WHAT IS ASKED: Reproduce the items starting at the line containing "The image size is (1512, 799)." and ending at the line containing "tap(1082, 565)", substituting "Snowboard Wax" for "Ski Wax" and leaving everything else unchanged.
-- start of DATASET --
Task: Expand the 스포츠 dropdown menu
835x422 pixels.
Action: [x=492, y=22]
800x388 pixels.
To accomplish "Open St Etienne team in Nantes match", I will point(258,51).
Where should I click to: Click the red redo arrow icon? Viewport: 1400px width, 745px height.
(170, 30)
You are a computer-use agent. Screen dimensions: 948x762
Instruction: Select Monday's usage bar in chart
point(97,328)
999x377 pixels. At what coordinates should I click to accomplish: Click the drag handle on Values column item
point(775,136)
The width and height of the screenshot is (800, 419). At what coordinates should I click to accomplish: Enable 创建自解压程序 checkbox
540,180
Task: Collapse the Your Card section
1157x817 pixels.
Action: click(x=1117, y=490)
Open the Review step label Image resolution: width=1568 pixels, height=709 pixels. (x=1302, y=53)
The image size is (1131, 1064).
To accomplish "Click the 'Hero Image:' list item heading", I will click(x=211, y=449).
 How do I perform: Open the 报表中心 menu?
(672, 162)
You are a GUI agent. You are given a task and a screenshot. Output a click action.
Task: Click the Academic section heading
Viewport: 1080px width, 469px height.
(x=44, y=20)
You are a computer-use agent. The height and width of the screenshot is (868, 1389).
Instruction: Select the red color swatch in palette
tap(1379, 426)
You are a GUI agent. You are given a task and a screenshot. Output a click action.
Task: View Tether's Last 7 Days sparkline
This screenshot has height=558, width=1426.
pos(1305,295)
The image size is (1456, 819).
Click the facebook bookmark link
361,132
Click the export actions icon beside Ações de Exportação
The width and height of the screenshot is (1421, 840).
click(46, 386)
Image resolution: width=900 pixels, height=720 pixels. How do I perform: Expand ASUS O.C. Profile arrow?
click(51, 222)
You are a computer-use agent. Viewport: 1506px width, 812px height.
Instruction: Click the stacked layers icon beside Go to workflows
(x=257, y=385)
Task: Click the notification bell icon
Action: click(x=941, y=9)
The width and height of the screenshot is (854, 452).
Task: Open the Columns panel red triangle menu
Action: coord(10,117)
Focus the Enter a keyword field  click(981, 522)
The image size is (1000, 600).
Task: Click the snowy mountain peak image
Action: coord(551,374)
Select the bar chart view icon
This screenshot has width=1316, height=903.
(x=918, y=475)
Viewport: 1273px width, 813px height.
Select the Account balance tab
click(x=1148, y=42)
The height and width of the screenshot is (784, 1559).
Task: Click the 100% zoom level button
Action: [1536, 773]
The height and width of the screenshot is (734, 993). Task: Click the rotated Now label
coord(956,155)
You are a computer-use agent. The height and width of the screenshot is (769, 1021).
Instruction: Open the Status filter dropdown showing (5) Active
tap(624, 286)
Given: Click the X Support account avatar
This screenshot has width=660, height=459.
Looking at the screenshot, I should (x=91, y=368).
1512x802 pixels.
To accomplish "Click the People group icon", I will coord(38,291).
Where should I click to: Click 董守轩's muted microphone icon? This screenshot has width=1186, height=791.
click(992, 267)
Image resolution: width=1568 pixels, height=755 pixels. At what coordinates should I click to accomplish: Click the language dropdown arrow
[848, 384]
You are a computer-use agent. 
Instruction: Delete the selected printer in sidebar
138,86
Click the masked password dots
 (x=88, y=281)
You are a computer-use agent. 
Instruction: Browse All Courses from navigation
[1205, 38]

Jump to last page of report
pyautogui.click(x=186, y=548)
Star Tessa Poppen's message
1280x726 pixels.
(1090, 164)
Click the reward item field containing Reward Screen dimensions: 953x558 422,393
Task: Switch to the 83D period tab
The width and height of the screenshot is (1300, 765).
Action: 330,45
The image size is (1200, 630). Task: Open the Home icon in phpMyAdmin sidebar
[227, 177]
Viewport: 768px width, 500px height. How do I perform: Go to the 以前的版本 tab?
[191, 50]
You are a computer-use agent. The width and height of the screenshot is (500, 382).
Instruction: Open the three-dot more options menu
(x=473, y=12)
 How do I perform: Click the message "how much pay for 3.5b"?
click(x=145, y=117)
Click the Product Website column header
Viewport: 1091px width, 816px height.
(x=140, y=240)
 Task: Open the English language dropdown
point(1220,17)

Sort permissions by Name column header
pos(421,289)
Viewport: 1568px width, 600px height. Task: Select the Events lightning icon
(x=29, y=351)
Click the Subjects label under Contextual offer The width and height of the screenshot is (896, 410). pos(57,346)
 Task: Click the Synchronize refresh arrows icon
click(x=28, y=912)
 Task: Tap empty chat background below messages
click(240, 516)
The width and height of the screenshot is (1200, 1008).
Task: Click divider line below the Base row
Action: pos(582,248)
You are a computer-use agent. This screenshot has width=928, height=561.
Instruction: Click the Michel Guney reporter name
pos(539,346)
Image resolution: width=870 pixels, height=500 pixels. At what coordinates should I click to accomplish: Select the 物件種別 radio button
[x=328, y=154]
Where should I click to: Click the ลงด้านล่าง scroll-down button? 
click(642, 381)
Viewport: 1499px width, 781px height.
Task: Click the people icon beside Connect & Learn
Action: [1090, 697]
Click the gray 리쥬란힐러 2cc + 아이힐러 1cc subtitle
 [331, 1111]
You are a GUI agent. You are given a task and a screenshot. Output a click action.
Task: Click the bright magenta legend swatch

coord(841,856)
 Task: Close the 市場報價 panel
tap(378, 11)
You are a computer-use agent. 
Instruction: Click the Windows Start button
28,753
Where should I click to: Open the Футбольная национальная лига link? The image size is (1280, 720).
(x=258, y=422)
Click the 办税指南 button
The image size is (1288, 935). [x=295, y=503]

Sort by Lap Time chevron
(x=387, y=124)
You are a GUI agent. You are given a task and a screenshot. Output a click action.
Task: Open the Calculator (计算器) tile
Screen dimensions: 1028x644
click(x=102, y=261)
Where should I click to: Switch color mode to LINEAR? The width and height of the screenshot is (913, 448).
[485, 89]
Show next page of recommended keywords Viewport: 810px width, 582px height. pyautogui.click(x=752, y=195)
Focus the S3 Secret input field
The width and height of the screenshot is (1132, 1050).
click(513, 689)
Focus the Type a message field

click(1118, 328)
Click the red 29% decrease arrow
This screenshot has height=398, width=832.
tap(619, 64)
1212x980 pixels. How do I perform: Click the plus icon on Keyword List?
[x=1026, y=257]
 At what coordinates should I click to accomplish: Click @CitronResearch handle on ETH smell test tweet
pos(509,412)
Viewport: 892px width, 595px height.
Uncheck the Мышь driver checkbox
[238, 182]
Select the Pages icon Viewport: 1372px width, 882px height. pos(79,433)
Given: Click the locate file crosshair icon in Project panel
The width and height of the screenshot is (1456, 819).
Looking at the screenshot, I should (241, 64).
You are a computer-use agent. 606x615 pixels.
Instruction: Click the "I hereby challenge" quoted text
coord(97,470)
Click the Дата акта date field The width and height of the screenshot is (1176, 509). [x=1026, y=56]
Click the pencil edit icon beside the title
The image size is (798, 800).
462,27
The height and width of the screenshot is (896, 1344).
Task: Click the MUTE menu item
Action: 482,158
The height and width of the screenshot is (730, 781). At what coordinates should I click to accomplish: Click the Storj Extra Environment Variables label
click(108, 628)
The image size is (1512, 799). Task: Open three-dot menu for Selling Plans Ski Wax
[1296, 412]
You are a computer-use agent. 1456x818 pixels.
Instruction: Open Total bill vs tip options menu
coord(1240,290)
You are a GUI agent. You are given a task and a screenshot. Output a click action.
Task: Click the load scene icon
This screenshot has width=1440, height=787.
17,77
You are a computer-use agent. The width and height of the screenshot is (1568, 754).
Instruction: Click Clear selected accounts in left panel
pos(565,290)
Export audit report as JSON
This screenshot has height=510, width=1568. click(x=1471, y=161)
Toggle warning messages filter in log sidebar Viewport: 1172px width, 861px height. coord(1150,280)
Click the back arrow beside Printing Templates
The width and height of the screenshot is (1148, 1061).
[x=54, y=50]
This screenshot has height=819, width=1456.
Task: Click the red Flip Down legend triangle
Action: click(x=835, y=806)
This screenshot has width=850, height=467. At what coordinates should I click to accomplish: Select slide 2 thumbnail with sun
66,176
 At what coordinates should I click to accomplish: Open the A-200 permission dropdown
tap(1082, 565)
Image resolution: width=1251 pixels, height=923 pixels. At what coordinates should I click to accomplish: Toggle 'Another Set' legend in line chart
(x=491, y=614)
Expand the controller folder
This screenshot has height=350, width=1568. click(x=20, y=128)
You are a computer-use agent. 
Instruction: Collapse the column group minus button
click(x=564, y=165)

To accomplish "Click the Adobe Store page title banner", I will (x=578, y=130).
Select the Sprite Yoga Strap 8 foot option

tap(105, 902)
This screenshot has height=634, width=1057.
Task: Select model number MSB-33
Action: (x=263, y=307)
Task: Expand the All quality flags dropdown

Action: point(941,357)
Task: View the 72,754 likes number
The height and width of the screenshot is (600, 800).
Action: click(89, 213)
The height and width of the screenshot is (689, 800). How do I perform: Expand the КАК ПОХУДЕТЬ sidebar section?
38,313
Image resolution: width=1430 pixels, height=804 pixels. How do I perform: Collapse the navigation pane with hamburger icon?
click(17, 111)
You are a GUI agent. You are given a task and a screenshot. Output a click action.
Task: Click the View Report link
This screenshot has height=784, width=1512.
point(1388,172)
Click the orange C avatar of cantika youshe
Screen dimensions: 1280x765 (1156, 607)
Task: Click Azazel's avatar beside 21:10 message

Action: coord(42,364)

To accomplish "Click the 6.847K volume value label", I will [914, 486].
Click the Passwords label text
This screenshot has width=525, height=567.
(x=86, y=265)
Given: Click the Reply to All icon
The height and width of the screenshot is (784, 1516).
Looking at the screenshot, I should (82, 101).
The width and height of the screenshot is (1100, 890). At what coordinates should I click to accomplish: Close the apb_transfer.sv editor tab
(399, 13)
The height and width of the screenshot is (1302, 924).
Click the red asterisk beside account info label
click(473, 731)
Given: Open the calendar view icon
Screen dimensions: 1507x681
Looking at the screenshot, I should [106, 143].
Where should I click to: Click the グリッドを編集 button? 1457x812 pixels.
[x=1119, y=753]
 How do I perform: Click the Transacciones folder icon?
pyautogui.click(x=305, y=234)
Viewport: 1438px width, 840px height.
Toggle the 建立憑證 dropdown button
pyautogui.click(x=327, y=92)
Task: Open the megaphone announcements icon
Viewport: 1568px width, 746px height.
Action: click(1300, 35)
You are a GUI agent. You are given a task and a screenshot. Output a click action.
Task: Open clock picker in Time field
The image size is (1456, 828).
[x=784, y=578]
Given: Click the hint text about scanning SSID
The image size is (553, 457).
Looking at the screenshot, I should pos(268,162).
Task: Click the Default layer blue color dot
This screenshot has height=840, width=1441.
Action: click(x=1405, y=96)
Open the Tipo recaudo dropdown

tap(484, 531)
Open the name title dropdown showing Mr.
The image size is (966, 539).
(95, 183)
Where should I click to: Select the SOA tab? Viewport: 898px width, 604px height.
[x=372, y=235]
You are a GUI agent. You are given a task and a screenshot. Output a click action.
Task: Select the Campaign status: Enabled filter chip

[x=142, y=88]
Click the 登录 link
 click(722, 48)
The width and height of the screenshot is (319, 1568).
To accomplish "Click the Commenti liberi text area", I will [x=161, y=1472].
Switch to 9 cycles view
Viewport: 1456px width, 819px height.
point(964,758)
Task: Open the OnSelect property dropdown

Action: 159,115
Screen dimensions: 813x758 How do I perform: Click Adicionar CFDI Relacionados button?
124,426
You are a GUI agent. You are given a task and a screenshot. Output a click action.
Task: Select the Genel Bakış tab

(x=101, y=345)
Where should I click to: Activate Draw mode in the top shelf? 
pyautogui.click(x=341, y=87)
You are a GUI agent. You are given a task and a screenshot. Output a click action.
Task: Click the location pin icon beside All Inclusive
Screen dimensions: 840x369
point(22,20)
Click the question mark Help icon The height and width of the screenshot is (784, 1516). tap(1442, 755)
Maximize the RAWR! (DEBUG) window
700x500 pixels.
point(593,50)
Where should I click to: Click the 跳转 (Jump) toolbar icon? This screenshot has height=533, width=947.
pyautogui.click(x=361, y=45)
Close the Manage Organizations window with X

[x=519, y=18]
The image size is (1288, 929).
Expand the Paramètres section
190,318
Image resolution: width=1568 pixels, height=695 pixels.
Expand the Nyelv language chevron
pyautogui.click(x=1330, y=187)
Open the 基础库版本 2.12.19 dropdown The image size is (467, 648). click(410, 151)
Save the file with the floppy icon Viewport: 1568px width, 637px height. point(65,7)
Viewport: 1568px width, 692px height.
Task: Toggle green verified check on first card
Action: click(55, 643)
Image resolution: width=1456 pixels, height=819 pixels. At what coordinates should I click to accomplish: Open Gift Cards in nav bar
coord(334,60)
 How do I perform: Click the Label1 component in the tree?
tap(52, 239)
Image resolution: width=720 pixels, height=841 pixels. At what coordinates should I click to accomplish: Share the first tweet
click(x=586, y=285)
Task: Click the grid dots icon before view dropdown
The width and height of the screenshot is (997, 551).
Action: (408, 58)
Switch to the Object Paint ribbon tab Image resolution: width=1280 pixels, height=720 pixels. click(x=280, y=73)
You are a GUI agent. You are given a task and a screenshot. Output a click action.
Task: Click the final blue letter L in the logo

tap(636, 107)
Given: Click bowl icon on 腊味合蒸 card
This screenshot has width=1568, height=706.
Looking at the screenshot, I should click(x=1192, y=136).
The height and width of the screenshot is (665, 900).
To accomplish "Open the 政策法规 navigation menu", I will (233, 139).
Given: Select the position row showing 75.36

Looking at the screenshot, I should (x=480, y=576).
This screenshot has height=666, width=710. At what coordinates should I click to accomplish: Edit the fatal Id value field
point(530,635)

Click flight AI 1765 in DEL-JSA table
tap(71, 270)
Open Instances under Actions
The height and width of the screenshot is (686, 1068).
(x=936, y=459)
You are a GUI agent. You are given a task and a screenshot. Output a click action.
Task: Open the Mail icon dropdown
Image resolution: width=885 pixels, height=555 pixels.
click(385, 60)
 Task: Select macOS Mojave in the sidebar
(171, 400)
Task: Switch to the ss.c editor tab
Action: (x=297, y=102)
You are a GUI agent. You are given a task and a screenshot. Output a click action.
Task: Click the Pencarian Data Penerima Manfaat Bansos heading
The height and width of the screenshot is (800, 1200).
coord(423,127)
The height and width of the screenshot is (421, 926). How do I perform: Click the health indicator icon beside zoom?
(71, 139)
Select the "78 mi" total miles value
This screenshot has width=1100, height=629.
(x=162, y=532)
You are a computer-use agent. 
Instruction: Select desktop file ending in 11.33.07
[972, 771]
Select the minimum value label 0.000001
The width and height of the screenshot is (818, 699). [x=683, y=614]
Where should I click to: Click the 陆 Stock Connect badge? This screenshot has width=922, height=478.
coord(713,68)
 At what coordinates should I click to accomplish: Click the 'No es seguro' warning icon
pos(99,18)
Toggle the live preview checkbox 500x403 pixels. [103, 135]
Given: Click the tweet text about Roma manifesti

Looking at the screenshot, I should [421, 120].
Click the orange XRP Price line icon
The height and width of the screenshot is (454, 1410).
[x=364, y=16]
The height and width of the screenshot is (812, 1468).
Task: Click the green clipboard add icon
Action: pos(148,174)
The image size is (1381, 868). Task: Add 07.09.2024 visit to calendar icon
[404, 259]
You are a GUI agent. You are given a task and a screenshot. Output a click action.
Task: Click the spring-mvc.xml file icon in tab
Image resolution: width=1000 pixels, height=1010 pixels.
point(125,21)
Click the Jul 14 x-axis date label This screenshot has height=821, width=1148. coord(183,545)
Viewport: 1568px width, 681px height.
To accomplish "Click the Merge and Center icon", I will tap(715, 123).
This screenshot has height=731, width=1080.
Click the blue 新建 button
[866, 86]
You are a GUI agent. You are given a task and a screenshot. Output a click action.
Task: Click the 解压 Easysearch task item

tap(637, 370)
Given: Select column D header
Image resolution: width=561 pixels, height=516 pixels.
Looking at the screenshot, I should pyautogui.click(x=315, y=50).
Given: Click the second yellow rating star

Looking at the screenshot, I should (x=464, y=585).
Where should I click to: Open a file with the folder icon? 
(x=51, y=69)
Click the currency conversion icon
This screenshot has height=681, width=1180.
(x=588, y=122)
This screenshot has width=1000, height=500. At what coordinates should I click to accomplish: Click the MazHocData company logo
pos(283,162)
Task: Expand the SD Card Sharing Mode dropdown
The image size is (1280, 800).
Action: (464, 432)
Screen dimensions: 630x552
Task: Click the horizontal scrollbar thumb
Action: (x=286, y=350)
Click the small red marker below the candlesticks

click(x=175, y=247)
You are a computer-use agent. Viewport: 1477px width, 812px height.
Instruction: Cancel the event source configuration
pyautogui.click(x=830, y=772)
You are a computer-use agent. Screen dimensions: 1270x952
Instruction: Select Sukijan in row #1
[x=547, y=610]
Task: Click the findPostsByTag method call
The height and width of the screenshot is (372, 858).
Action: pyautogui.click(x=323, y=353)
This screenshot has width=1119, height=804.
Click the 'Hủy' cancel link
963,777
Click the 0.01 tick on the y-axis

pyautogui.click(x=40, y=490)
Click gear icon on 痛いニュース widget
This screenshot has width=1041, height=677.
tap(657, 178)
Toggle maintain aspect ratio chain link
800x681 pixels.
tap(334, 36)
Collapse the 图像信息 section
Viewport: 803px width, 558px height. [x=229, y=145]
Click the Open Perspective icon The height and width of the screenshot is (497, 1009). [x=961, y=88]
-- end of DATASET --
SOLUTION TO THIS TASK:
The image size is (1512, 799). Task: Open three-dot menu for Selling Plans Snowboard Wax
[1296, 412]
You are a computer-use agent. 1456x818 pixels.
Instruction: Open Total bill vs tip options menu
coord(1240,290)
You are a GUI agent. You are given a task and a screenshot. Output a click action.
Task: Click the load scene icon
This screenshot has width=1440, height=787.
17,77
You are a computer-use agent. The width and height of the screenshot is (1568, 754).
Instruction: Click Clear selected accounts in left panel
pos(565,290)
Export audit report as JSON
This screenshot has height=510, width=1568. click(x=1471, y=161)
Toggle warning messages filter in log sidebar Viewport: 1172px width, 861px height. coord(1150,280)
Click the back arrow beside Printing Templates
The width and height of the screenshot is (1148, 1061).
[x=54, y=50]
This screenshot has height=819, width=1456.
Task: Click the red Flip Down legend triangle
Action: click(x=835, y=806)
This screenshot has width=850, height=467. At what coordinates should I click to accomplish: Select slide 2 thumbnail with sun
66,176
 At what coordinates should I click to accomplish: Open the A-200 permission dropdown
tap(1082, 565)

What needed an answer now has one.